My husband and I are moving to Murcia mid September and are looking to ship our worldly goods and dog down there. (Dog isn't an issue, she has passport, she's an American girl, we adopted her in Florida) In a bit of a quandry as to the best way to do this. Ideally, if we could buy a Spanish registered SUV from some-one in the UK, we'd just arrange a shipment of our stuff separate. But, as we haven't sourced a suitable SUV yet, maybe we could do a one way van hire, drive us and our stuff down and get an SUV when we get there. Has anyone done the trip recently and can recommend a van hire company? We are in the North East of England.
Any suggestions would be appreciated.:juggle:


----------



## xabiaxica (Jun 23, 2009)

Monkey Hangers said:


> Hi,
> 
> My husband and I are moving to Murcia mid September and are looking to ship our worldly goods and dog down there. (Dog isn't an issue, she has passport, she's an American girl, we adopted her in Florida) In a bit of a quandry as to the best way to do this. Ideally, if we could buy a Spanish registered SUV from some-one in the UK, we'd just arrange a shipment of our stuff separate. But, as we haven't sourced a suitable SUV yet, maybe we could do a one way van hire, drive us and our stuff down and get an SUV when we get there. Has anyone done the trip recently and can recommend a van hire company?

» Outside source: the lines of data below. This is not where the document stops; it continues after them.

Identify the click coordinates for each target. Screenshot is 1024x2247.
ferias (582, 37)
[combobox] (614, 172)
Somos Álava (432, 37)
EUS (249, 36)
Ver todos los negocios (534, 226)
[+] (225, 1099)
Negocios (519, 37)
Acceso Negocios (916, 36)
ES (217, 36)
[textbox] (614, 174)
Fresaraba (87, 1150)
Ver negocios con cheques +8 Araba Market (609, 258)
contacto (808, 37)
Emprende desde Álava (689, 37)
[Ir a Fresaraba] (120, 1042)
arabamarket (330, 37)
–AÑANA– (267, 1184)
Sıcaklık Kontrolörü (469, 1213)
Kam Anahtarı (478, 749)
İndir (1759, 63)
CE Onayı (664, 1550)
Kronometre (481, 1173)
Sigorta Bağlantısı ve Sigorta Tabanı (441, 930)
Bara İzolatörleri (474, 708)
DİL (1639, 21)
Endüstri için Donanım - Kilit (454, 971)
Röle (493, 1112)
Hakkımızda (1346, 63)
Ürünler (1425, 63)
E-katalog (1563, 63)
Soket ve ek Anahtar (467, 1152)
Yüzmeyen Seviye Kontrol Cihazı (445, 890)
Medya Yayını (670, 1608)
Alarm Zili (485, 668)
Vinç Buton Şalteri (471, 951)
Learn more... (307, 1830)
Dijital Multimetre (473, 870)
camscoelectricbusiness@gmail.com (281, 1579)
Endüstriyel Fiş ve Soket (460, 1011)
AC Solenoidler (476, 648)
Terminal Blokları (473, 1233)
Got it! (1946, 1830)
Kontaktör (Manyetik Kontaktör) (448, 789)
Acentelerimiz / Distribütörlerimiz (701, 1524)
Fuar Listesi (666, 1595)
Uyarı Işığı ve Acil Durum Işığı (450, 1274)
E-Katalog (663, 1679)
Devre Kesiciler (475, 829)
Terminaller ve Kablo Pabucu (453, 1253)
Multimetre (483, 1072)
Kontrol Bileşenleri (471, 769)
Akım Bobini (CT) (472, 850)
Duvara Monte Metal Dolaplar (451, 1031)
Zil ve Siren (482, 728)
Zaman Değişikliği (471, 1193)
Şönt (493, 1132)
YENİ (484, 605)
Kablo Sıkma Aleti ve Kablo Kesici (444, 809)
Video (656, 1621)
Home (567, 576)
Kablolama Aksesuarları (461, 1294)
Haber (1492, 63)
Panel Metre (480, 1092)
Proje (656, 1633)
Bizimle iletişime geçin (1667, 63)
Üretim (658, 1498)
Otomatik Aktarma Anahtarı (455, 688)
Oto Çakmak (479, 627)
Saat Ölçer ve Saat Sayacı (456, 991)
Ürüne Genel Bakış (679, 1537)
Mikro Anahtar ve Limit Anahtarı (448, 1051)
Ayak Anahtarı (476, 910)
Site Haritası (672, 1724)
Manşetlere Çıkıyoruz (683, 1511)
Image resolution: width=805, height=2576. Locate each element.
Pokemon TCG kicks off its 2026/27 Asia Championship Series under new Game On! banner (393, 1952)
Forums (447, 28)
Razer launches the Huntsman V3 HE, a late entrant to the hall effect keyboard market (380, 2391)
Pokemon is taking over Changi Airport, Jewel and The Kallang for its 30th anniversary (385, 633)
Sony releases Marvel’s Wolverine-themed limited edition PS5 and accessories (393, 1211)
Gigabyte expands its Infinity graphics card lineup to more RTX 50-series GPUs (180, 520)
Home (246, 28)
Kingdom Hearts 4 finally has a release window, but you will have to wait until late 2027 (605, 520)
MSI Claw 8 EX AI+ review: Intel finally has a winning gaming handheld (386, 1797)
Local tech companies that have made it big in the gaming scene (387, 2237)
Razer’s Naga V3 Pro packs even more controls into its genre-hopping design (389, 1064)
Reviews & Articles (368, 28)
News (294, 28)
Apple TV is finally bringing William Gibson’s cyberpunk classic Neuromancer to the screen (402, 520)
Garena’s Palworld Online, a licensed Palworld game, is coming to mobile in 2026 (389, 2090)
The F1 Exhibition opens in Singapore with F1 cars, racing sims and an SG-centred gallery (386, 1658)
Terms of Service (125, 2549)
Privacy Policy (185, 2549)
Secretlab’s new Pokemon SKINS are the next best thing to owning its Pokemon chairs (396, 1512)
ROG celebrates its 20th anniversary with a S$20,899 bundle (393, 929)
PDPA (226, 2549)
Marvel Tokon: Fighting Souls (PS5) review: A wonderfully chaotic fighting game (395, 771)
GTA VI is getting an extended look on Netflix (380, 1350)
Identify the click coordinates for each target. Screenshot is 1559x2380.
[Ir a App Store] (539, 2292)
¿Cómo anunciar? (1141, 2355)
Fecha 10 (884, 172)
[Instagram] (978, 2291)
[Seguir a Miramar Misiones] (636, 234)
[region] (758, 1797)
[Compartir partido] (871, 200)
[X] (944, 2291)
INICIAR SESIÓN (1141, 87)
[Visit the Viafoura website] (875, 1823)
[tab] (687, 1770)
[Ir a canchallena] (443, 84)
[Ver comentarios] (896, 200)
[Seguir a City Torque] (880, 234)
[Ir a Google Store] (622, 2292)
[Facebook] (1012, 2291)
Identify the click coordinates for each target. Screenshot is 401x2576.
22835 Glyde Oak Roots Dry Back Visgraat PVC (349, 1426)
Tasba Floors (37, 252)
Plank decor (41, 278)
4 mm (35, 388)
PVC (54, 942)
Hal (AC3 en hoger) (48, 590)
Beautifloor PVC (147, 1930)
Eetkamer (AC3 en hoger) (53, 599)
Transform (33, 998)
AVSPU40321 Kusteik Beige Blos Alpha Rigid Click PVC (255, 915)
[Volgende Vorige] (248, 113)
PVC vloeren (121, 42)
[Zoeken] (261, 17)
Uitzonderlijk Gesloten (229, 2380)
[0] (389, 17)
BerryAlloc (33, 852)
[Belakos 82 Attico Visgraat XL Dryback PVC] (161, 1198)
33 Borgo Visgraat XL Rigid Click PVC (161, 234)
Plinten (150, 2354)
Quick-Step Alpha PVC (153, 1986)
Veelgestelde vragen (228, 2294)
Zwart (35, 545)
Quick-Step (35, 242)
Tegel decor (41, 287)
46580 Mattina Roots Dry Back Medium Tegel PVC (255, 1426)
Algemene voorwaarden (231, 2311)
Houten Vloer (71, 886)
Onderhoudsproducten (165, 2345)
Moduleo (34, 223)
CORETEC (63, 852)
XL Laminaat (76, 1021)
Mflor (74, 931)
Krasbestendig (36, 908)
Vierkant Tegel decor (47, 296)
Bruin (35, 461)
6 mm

We are in the North East of England.
> Any suggestions would be appreciated.:juggle:


Hi & welcome

One Way Van Hire Spain | Way2GoRemovals

do one way van hire with or without driver - I know people who have used them & we will be using them to bring my dad's stuff down here from the UK soon

I'm sure one of our regular posters has bought a spanish plated vehicle in the UK - just can't think who atm - hopefully they'll see this & answer you


----------



## Monkey Hangers (Jan 8, 2009)

Thank you I have seen them on the internet, but always like a recommendation.


----------



## Bruach (Aug 3, 2011)

Monkey Hangers said:


> Hi,
> 
> My husband and I are moving to Murcia mid September and are looking to ship our worldly goods and dog down there. (Dog isn't an issue, she has passport, she's an American girl, we adopted her in Florida) In a bit of a quandry as to the best way to do this. Ideally, if we could buy a Spanish registered SUV from some-one in the UK, we'd just arrange a shipment of our stuff separate. But, as we haven't sourced a suitable SUV yet, maybe we could do a one way van hire, drive us and our stuff down and get an SUV when we get there. Has anyone done the trip recently and can recommend a van hire company? We are in the North East of England.
> Any suggestions would be appreciated.:juggle:



Hi there,

We have recently moved from UK to Murcia area. We used Costa Calida Transport (Zeke Balfour) - No problems with the move whatsoever,a professional, and friendly service, and we felt that the price was good for the amount of things we brought with us


----------



## Monkey Hangers (Jan 8, 2009)

Bruach said:


> Hi there,
> 
> We have recently moved from UK to Murcia area. We used Costa Calida Transport (Zeke Balfour) - No problems with the move whatsoever,a professional, and friendly service, and we felt that the price was good for the amount of things we brought with us.


Thanks for that I'll give them a call.


----------